Giving security of funding for three years gives the organisation some certainty and VSA is understandably pleased with this:
VSA Chief Executive Officer Debbie Snelson says this is the first time the government has approved up front a three-year funding commitment. It means that VSA can confidently go ahead with its plans to provide more Kiwis with the opportunity to volunteer in the wider Pacific, and to develop new assignments in partnership with New Zealand businesses and organisations.
“We see this decision as a real endorsement of our work – and it’s a truly wonderful 50th anniversary present,” she says. “The Ministry of Foreign Affairs and Trade is our core funder. Until now it has provided funding on a year-by-year basis. Knowing that we have secure funding from MFAT for the next three years will give us more flexibility to access the Kiwi skills that our overseas partners are looking for.”
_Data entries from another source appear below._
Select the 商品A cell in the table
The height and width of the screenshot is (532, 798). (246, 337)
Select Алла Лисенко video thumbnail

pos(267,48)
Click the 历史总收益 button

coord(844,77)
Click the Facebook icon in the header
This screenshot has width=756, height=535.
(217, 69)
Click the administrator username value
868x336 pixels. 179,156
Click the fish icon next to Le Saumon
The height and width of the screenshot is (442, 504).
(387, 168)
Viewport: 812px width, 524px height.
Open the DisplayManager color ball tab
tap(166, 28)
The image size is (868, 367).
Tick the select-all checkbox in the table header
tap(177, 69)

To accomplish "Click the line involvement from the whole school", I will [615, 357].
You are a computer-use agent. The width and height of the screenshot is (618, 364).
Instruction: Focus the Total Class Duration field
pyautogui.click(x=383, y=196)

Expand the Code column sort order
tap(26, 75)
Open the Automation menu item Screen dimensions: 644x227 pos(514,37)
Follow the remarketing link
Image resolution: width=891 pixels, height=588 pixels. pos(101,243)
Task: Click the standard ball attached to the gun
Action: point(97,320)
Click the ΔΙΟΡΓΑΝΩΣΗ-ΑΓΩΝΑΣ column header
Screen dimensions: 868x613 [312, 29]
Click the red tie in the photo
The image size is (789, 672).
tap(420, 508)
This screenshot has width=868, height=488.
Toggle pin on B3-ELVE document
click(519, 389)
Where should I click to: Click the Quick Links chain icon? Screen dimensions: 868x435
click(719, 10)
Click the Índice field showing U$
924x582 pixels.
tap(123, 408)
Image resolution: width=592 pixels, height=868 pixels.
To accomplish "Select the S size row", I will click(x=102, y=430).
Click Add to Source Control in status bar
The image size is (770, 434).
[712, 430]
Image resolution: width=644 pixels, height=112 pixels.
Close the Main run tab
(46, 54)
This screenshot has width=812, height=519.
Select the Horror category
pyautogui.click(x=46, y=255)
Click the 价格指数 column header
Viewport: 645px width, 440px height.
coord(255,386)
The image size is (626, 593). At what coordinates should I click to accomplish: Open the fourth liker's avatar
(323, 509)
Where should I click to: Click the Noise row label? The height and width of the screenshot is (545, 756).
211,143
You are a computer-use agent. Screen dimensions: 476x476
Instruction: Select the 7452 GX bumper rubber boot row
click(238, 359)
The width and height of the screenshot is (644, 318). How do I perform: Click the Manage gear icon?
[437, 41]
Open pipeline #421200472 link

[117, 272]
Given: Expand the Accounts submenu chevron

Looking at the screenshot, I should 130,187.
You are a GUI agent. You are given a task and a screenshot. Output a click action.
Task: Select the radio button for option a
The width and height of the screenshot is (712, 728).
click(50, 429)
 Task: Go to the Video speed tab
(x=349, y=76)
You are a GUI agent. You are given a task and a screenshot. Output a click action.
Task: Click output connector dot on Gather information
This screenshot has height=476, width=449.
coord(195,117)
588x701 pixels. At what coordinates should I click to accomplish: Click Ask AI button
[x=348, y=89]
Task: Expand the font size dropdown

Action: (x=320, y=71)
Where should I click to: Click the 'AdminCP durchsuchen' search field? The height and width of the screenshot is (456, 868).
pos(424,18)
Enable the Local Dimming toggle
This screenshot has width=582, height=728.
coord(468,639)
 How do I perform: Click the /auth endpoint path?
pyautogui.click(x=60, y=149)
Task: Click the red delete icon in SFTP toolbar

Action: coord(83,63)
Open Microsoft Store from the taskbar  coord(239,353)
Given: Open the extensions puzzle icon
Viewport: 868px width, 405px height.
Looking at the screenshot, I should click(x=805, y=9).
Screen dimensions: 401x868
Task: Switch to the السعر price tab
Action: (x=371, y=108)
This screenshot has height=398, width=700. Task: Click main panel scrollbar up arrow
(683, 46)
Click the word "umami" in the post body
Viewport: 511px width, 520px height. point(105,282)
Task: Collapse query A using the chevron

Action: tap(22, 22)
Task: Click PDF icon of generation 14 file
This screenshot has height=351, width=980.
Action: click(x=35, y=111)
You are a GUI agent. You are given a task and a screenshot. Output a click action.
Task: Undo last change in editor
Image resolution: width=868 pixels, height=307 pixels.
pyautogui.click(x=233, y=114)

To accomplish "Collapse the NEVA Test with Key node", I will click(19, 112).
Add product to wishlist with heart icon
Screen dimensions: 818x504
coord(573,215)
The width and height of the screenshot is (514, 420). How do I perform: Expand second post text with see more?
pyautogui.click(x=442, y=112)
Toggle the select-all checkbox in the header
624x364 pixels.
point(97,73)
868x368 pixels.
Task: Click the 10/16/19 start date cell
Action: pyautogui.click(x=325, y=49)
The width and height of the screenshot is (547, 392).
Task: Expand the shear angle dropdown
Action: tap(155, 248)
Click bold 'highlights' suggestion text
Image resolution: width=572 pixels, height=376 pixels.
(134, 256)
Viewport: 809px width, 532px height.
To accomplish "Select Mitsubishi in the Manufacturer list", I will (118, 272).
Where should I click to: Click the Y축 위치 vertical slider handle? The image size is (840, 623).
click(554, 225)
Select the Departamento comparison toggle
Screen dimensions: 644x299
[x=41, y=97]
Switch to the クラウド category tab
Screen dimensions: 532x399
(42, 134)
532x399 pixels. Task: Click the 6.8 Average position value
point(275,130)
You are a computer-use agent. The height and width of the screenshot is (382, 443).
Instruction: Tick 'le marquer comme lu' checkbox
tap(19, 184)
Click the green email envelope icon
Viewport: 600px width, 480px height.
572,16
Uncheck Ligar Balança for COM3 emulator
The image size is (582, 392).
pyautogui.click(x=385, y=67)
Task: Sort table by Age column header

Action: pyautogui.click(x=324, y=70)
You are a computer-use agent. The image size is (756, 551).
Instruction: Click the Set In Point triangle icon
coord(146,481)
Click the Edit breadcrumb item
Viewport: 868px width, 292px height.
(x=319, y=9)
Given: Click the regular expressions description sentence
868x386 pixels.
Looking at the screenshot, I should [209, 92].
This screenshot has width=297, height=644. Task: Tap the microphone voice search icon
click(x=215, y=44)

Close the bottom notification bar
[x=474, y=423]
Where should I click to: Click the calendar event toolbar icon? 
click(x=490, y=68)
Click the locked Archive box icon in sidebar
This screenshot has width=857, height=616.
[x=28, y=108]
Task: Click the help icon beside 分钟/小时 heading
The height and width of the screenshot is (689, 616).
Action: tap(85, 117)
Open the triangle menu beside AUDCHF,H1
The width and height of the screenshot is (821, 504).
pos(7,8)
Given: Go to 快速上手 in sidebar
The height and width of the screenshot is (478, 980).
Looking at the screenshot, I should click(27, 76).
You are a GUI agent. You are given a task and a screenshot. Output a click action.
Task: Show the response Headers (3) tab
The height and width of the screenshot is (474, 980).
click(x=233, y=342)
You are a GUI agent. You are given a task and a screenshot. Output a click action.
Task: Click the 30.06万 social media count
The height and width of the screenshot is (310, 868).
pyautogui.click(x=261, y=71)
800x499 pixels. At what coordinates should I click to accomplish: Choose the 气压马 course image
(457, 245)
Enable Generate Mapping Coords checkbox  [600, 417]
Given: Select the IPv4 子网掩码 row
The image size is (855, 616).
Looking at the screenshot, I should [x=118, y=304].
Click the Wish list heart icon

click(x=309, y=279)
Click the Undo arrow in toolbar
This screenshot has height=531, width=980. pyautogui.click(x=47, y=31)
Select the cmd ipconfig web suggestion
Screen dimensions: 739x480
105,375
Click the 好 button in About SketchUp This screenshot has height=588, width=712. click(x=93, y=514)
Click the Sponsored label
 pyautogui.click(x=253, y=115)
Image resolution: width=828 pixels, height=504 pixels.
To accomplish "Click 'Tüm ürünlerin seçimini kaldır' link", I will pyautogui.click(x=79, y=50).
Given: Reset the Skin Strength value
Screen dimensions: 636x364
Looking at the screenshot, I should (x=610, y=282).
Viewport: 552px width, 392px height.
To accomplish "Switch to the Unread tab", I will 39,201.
She says the details of the funding arrangement are still being negotiated, and it is contingent on VSA delivering satisfactory results. These include increasing the number of short-term assignments to about 55 a year, and developing 25 assignments a year in partnership with New Zealand businesses and organisations.
Under the agreement VSA will continue to focus its work in Melanesia, Polynesia and Timor-Leste.
“We are confident that we can keep playing a significant role in New Zealand’s overseas development assistance programme, particularly in the area of economic development.”
At least one MP has practical experience of VSA. Invercargill MP Eric Roy was a volunteer in the Pacific in his 20s.
A couple from our district, Bill and Shirley Kingan, have had two postings in Papua New Guinea and are now on a short-term assignment in Samoa.